They’re up, but for now we’re still in reasonably decent shape.
More than 1,200 people were hospitalized for COVID-19 in the Houston area on Monday, according to data released by the state Tuesday afternoon. The Department of State Health Services reported that 1,224 people were hospitalized for COVID-19 in the nine-county region around Houston.
The figure comes one day after the state reported topping 1,000 hospitalizations for the first time since October as the delta wave tapered off.
The hospitalization rate represents a 93 percent increase over last Monday, when DSHS recorded 636 COVID hospitalizations in the Houston area. The surge corresponds with the rapid spread of the highly-transmissible omicron variant, which first appeared in South Africa in late November, and has swelled to account for more than 90 percent of local cases in recent weeks.

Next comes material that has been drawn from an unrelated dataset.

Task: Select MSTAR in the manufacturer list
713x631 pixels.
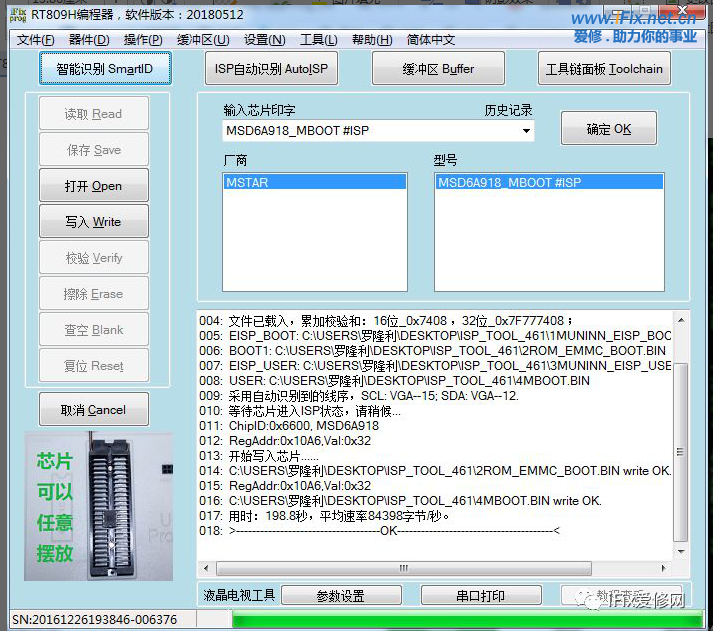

Houston’s hospitalizations are still well below their delta peak, which reached 3,500 on Aug. 24. But less than a week after Houston logged its 300,000th case of COVID, data from the Texas Medical Center shows that local transmission is increasing at a steady rate.
The current transmission rate is high – basically, on average everyone who gets the omicron variant will pass it on to another two people – and our vaccination rates remain pathetically mediocre. Harris County is better than the state overall, but not by much. There’s still a lot of room for this thing to find vulnerable people. Use rapid tests, isolate if you get a positive result, and wear good quality masks. We really can get through this if we’re not too dumb about it.